As easy as 7 lines of code, yet the code is a pretty straightforward translation of the mathematics behind it. However, using Python to solve it is a totally different story. The above recursion exceeds the limit of numbers of function calls in python. The following is a loop based solution:

def p198(M=10**8, z=100, cnt=0):
 M2=M/2
 a=m=int(M2**0.5)
 stack=range(z,m)
 while stack:
     b=stack[-1]
     if a*b>M2:
         a=stack.pop()
     else:
         cnt+=1
         stack.append(a+b)
 return cnt+M2-z/2

The code is directly copy from the code I gave on Project Euler website, so it does not look good.
With the help of psyco, it is fairly fast, but is not very readable by human and can not be considered as a straightforward interpretation of the mathematics behind the problem.
On the contrary, doing some easy tasks in Haskell is not so elegant. For example, suppose we want to find the integer part of the square root of an integer n, and then print it on the screen. Doing this task in python is as simple as you can imagine.

print int(x**0.5).

To do this in Haskell, you will have to convert the integer n to a float point number, then take square root, then take floor, then covert it to an integer, and then convert it to a text before it is ready to print on screen.

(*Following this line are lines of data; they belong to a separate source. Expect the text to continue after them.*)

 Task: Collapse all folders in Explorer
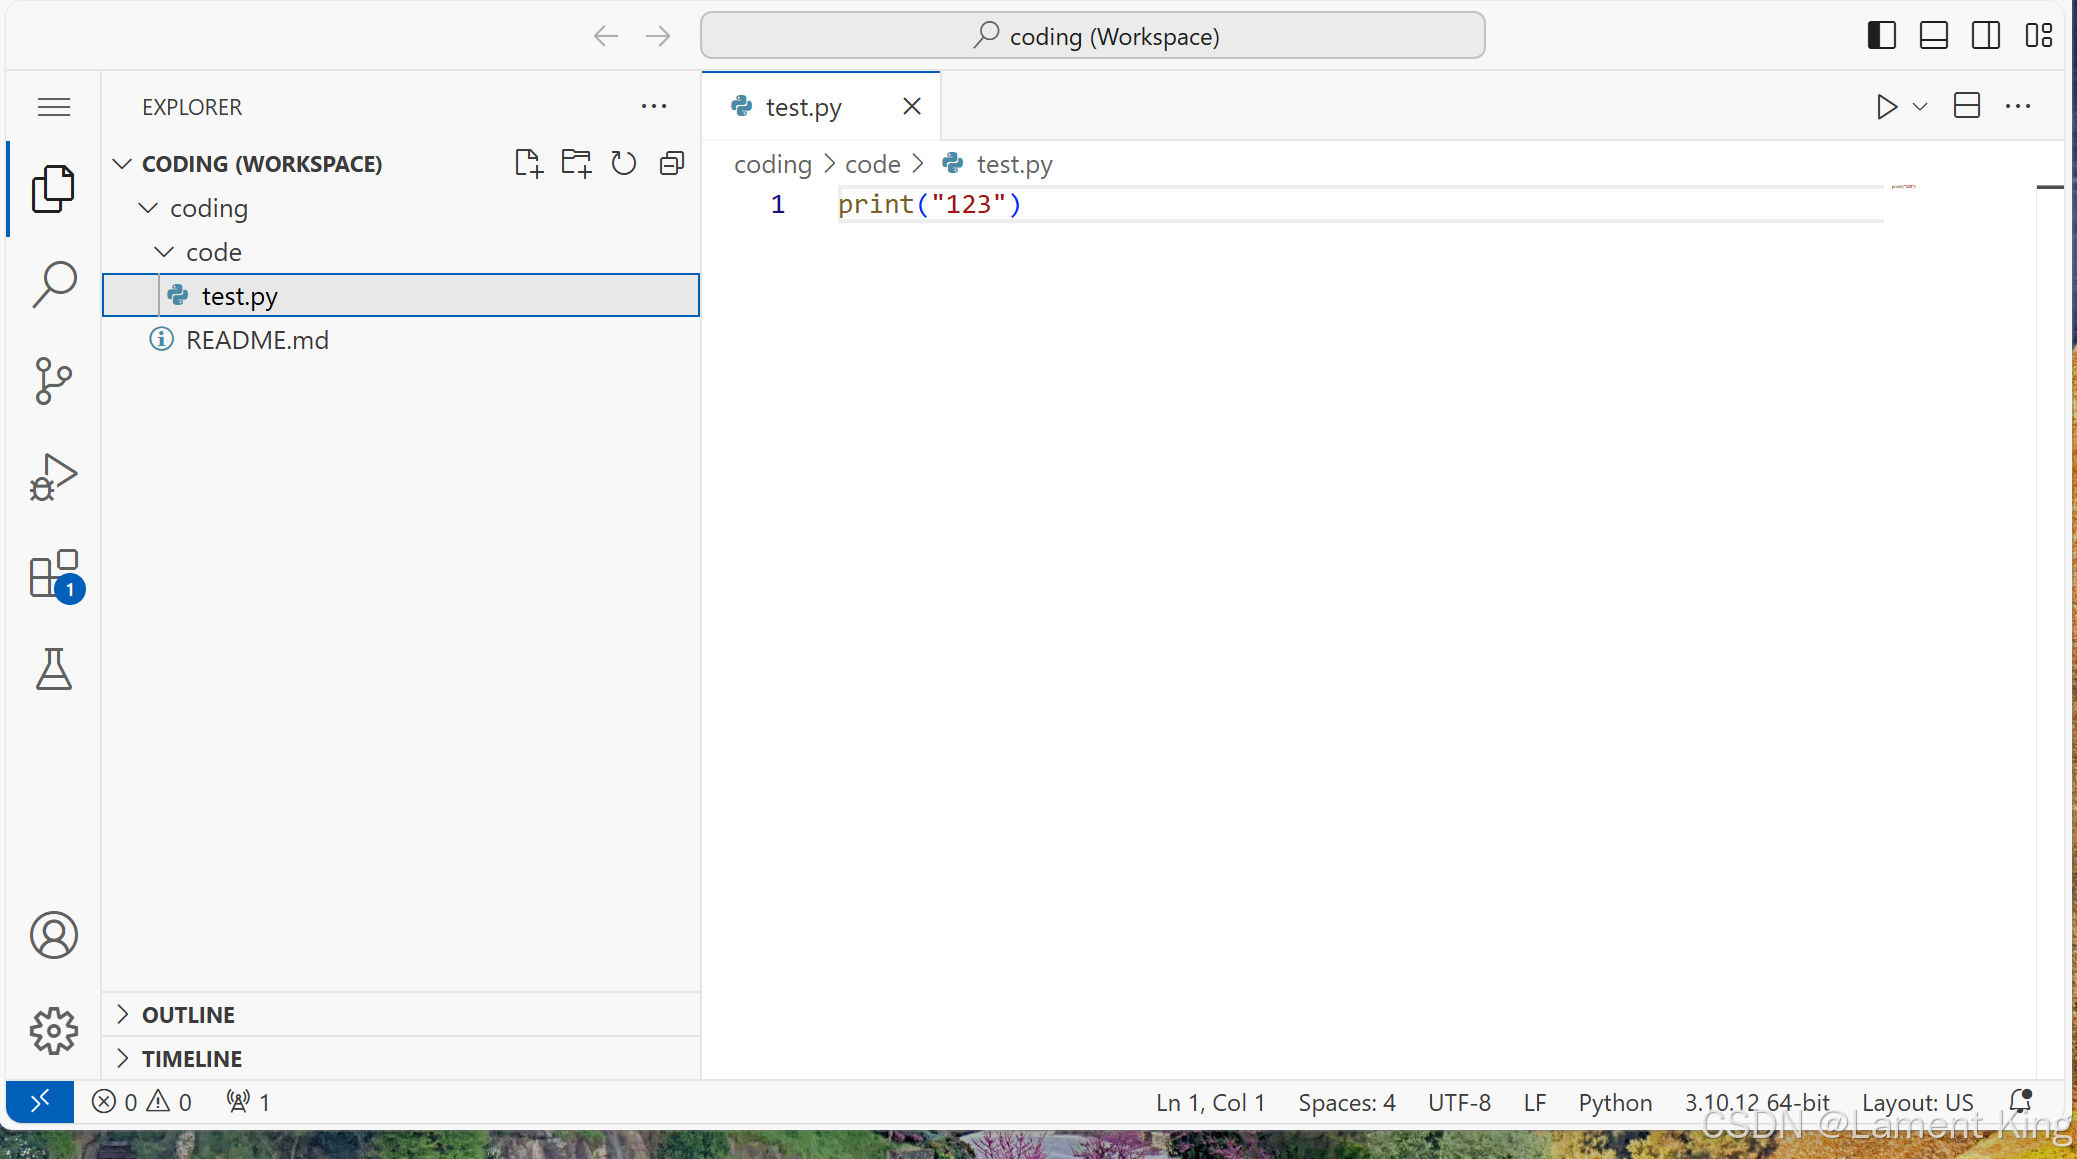[x=672, y=163]
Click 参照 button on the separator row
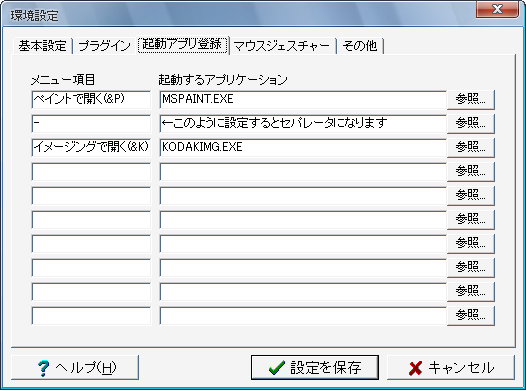This screenshot has width=526, height=390. click(471, 123)
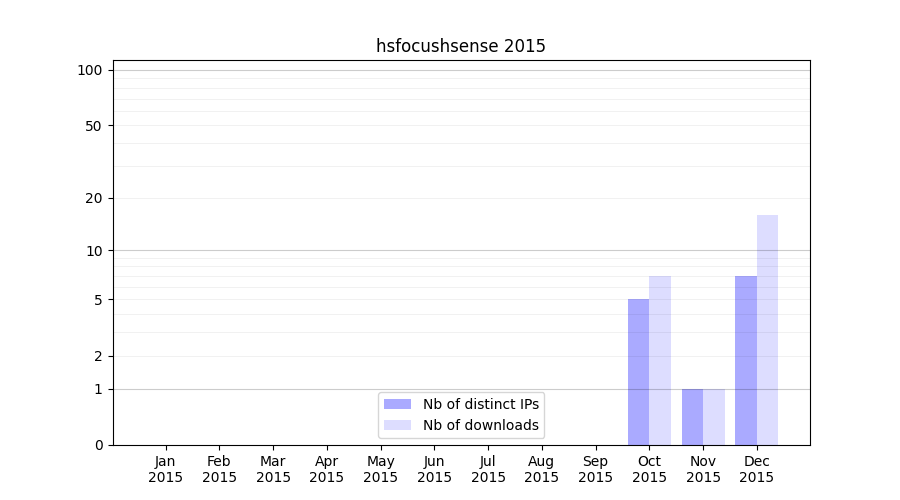Viewport: 900px width, 500px height.
Task: Click the October distinct IPs bar
Action: pyautogui.click(x=638, y=372)
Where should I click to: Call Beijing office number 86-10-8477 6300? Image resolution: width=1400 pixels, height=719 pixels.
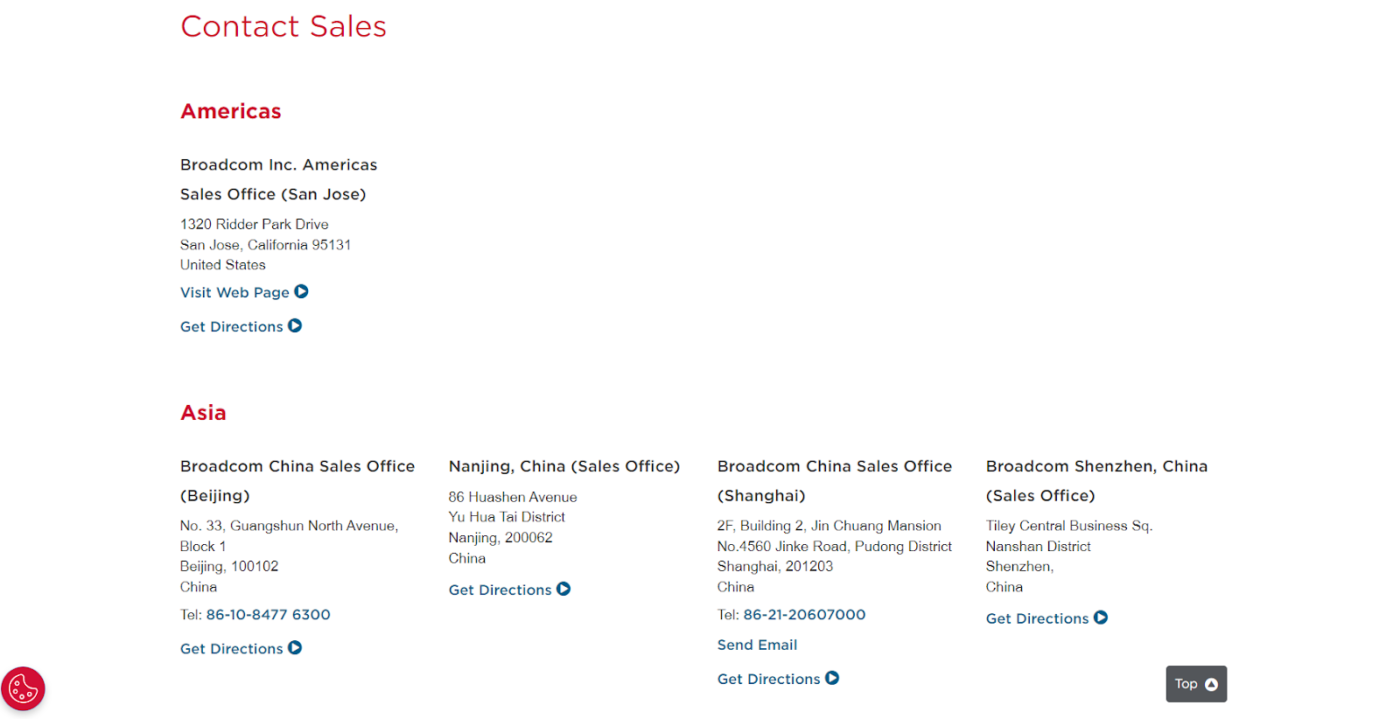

putStrLn.show $ (floor . sqrt) (fromIntegral n)

If there are a lot of float point numbers and integers involved, then you probably need to do the coversion every here and there in your code. I know that those conversions exist for a good reason, however, sometimes you just fell like to do a quick and simple computation.
Sure Haskell can make complicate tasks simple and make simple tasks complicate.